(EXERCISE TEXT begins)

The U.S. Supreme Court suspended the execution of Missouri death row inmate Russell Bucklew late Tuesday. He is the second death row inmate who has been granted a stay since the Oklahoma botched execution last month.
The verdict comes shortly after a federal judge okayed the death sentence and denied Bucklew's request of videotaping the execution. The Supreme Court Justice Samuel L Alito Jr wrote that the execution will be halted "pending further order" from Alito or the full court.
Bucklew's lawyers had argued that he suffers from a rare birth defect that causes tumors, which bleed, and difficulty in breathing. This might hamper the circulation of the lethal dose and could choke Bucklew to death.
A three-judge appellate panel ordered stay on the execution saying, "Bucklew's unrebutted medical evidence demonstrates the requisite sufficient likelihood of unnecessary pain and suffering beyond the constitutionally permissible amount inherent in all executions," reports Reuters.
Bucklew, a 46-year-old murder and rape convict, said in an interview with The Guardian last week that he was scared of the execution after learning that the Oklahoma death row inmate Clayton Lockett's lethal dose administration went wrong. "I'm sick about it not working on me. I'm afraid that it's going to turn me into a vegetable, that I'd be brain dead. You saw what happened down in Oklahoma," he said. "I'm the next guy up - am I gonna get all screwed up here? Are they gonna screw it up?"
Missouri's corrections department had challenged Bucklew's claim regarding the birth defect. They argued that he successfully underwent surgery while under anesthesia meaning that the lethal injection should work. The panel also questioned why he raised the issue just days before his execution, when he had the problem for years.

(EXERCISE TEXT ends)
(SUPPLIED RECORDS begins)

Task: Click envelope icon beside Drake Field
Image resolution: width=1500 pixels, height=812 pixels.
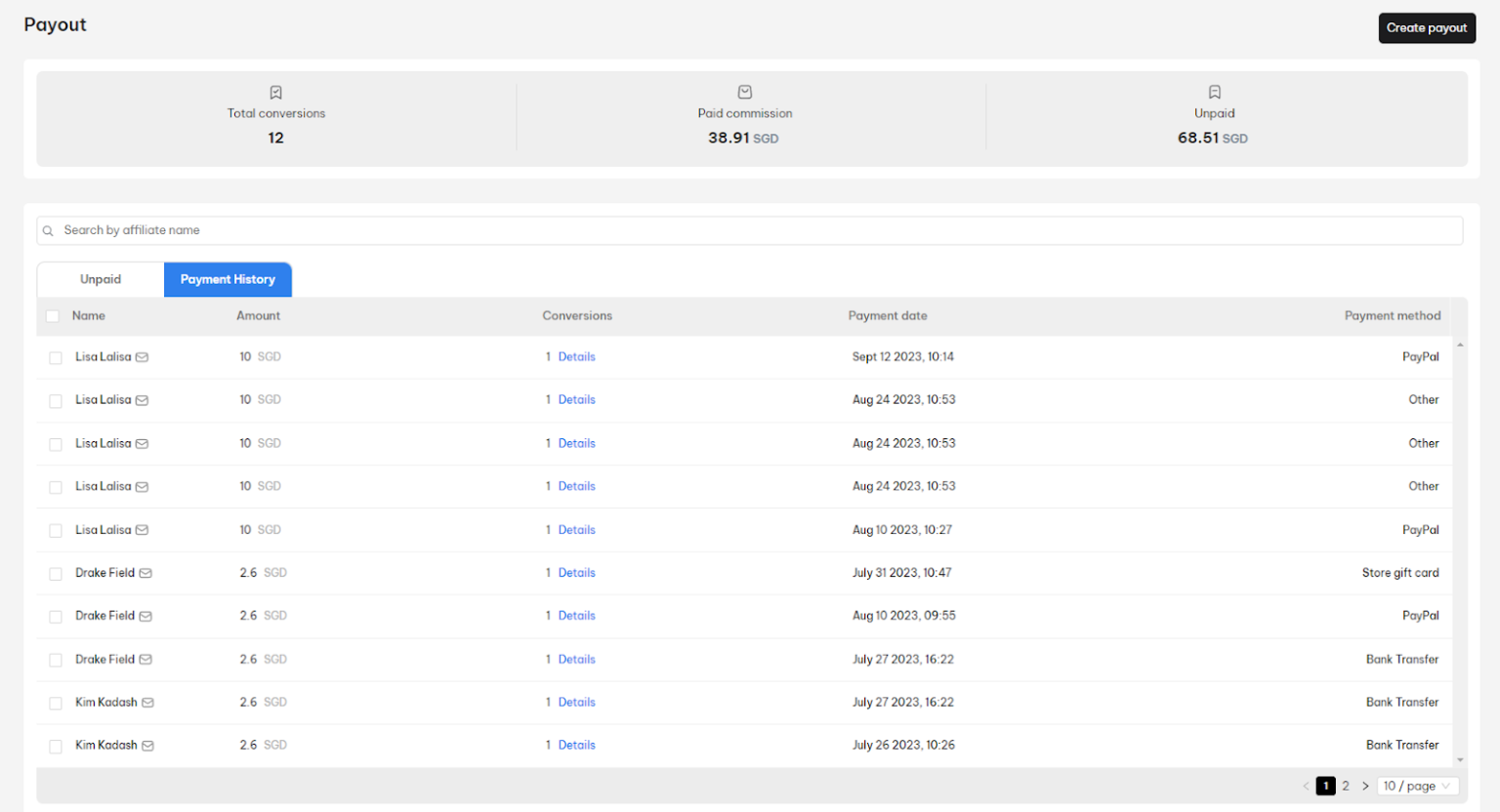Action: click(146, 573)
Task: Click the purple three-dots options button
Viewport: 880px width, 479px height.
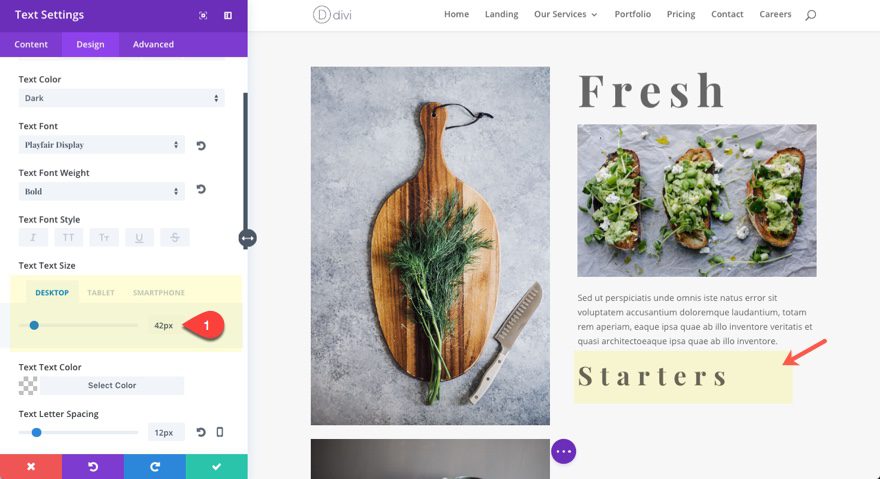Action: click(x=563, y=451)
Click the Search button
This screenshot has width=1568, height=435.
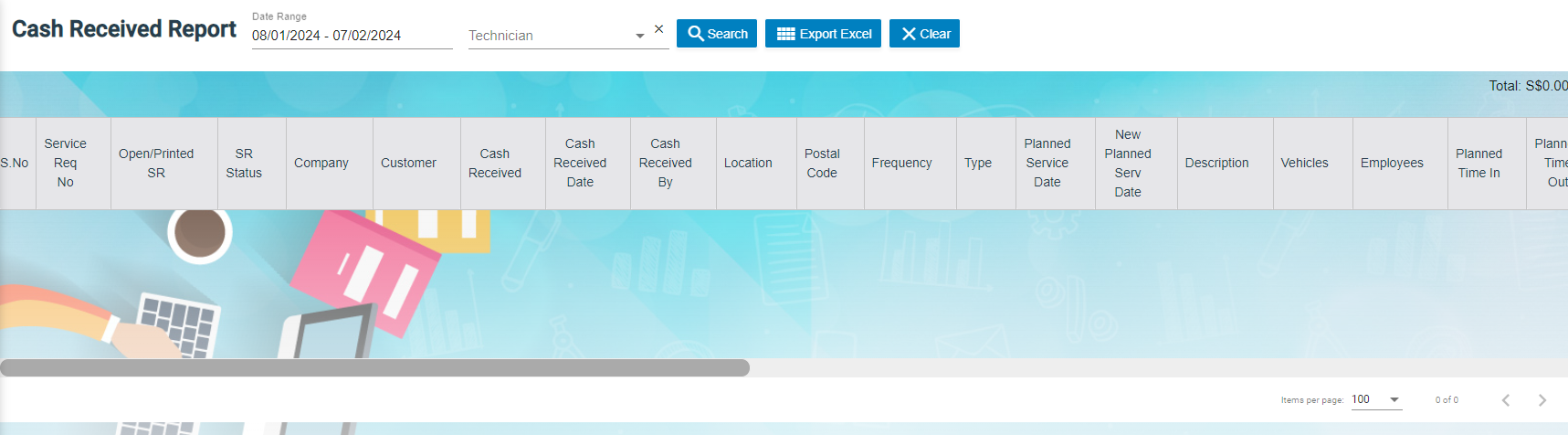pos(717,34)
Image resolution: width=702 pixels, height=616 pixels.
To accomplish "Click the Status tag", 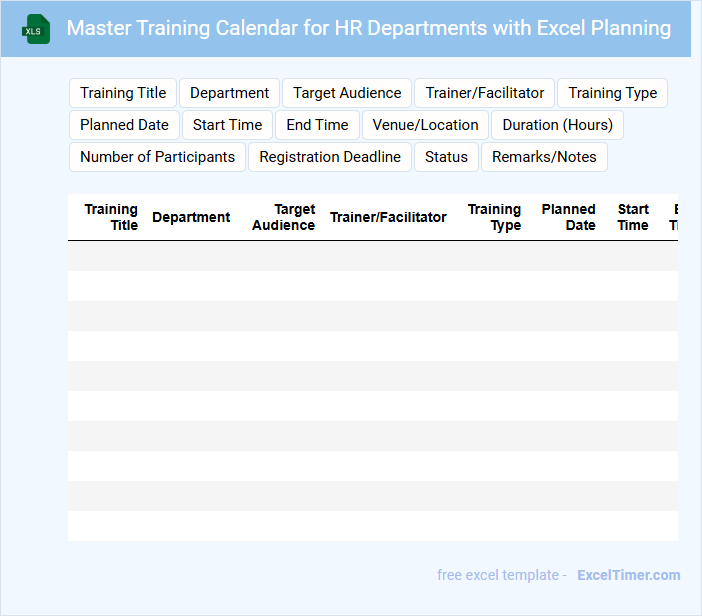I will click(x=446, y=157).
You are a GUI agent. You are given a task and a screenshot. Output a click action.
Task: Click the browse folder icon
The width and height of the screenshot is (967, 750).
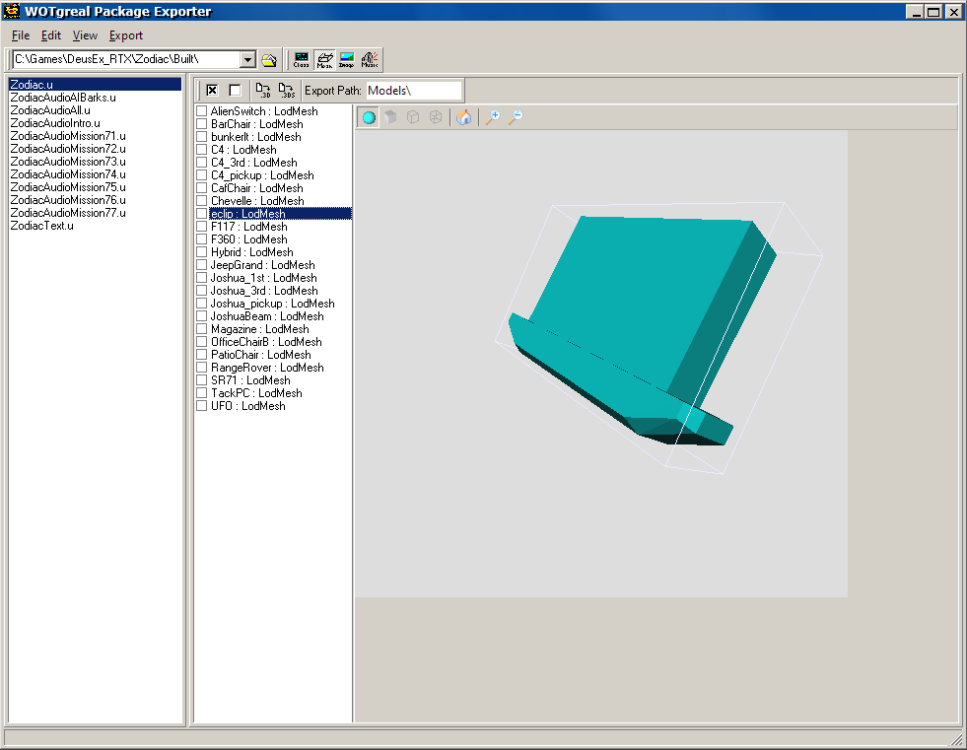point(269,60)
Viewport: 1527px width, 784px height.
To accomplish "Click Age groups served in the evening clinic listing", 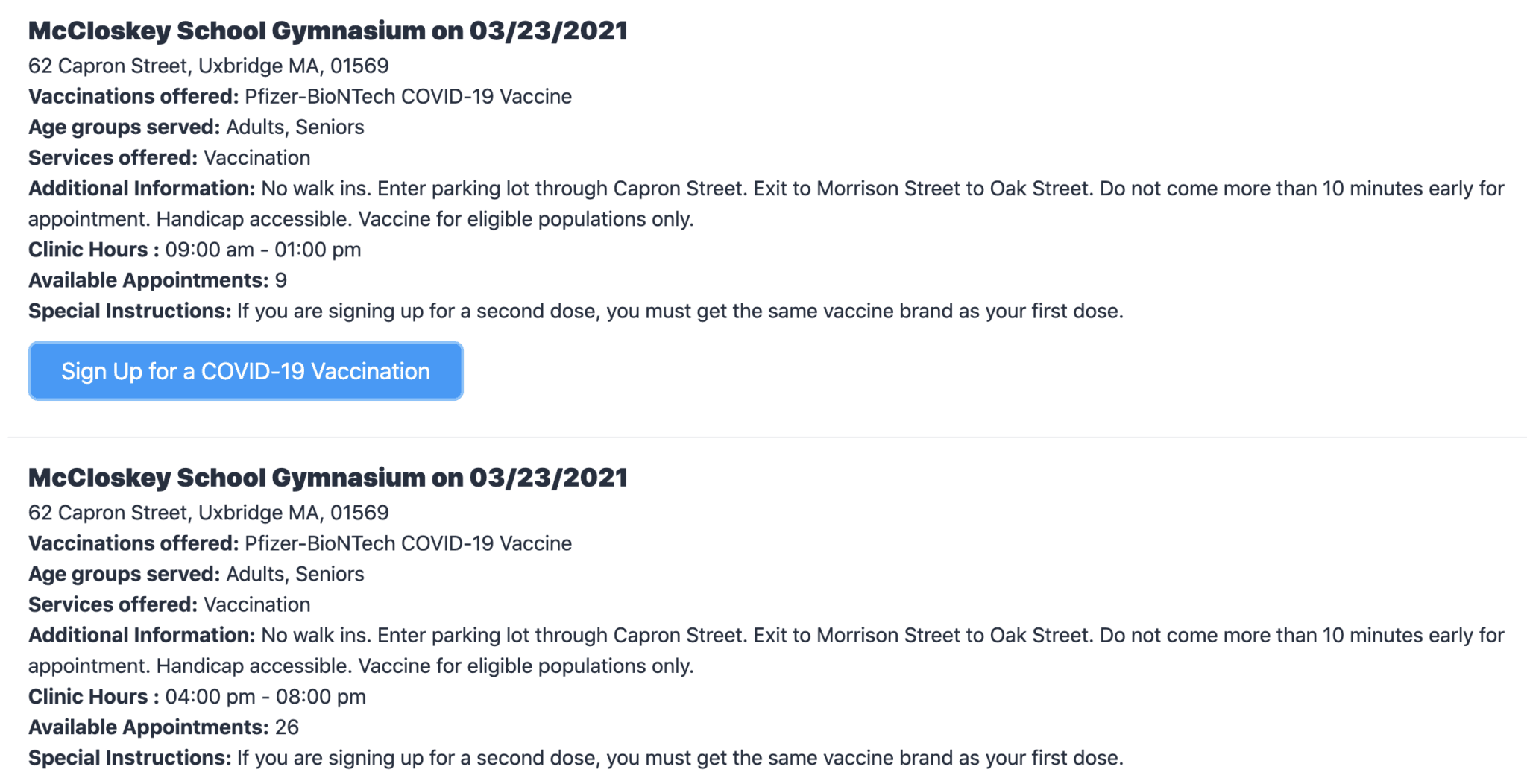I will [x=196, y=574].
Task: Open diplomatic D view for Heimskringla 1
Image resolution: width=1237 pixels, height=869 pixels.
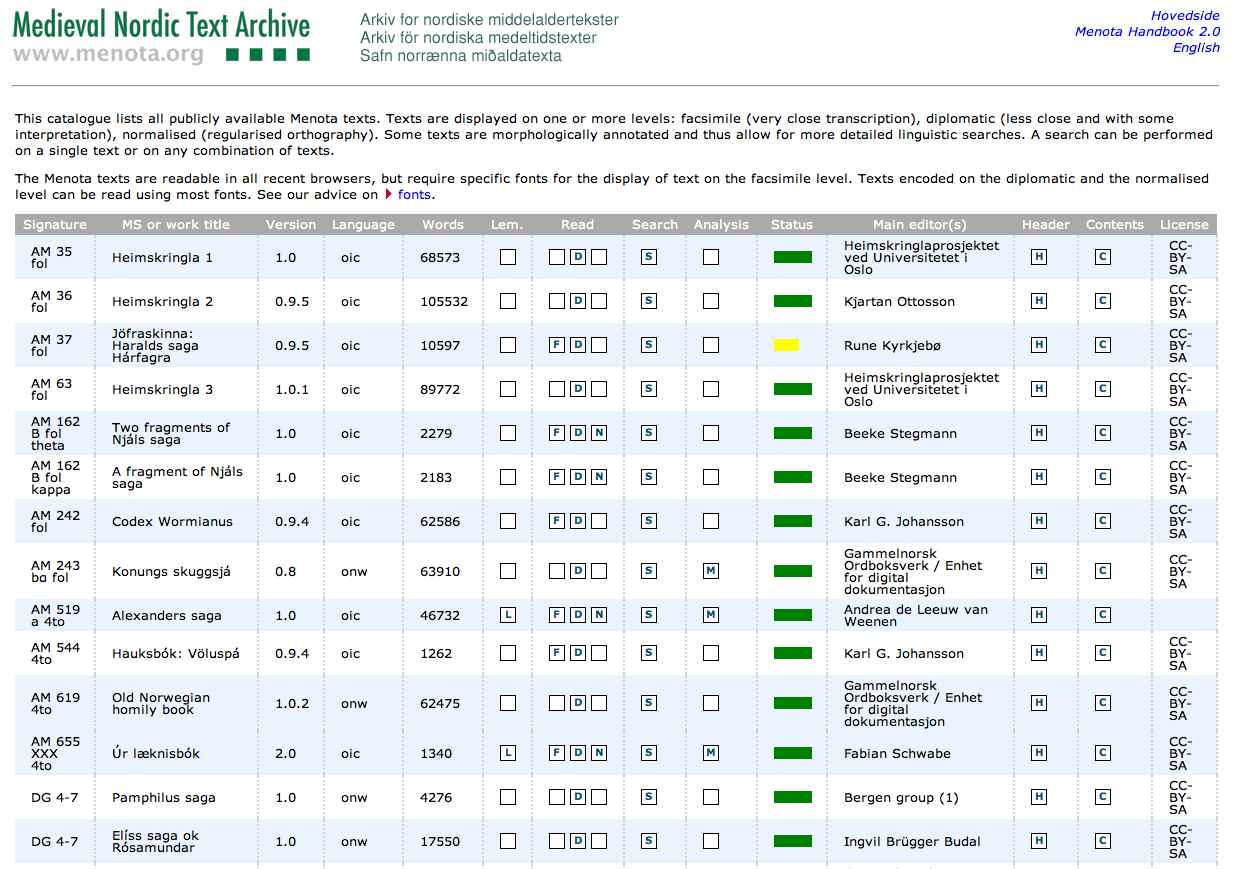Action: pos(578,257)
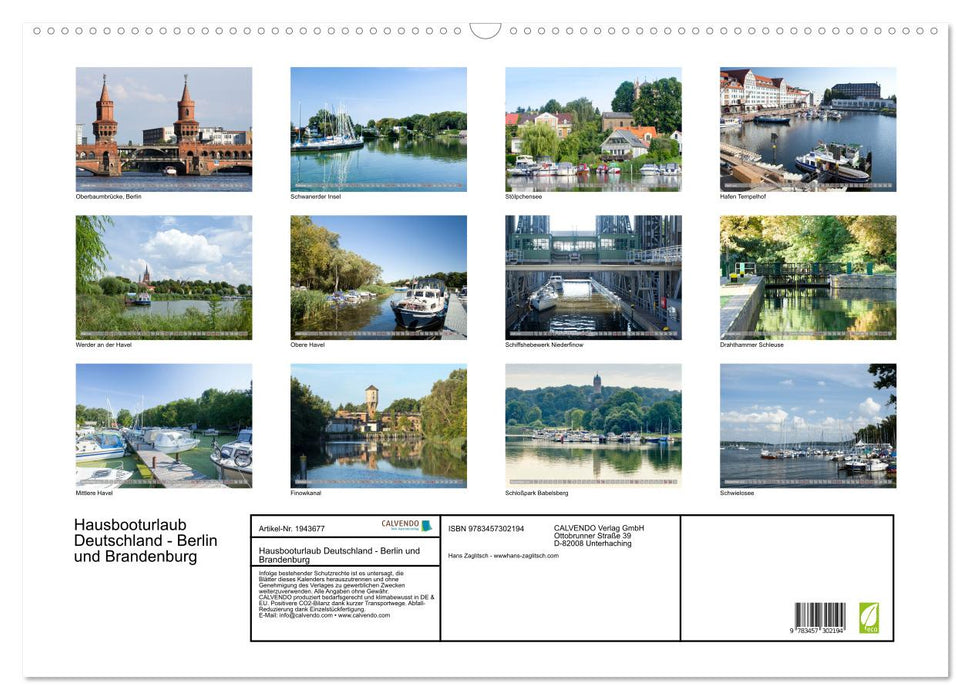This screenshot has width=971, height=700.
Task: Select the Schloßpark Babelsberg marina thumbnail
Action: click(x=593, y=425)
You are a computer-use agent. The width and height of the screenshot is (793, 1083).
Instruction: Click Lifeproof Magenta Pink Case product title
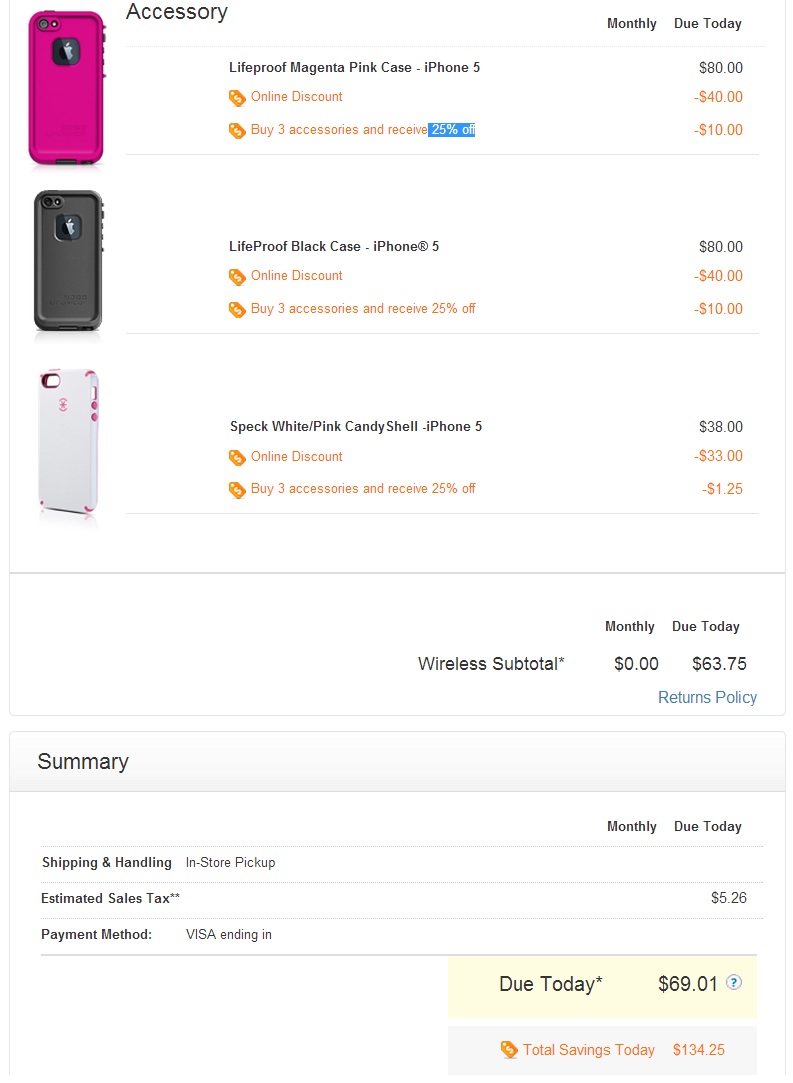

(SUPPLIED RECORDS ends)

• TASK OBJECTIVE
Write out the passage from the Bucklew execution text, starting with "Missouri's corrections department" and going on through "problem for years.". Rely on the text by itself and on nothing else.

• TASK RESULT
Missouri's corrections department had challenged Bucklew's claim regarding the birth defect. They argued that he successfully underwent surgery while under anesthesia meaning that the lethal injection should work. The panel also questioned why he raised the issue just days before his execution, when he had the problem for years.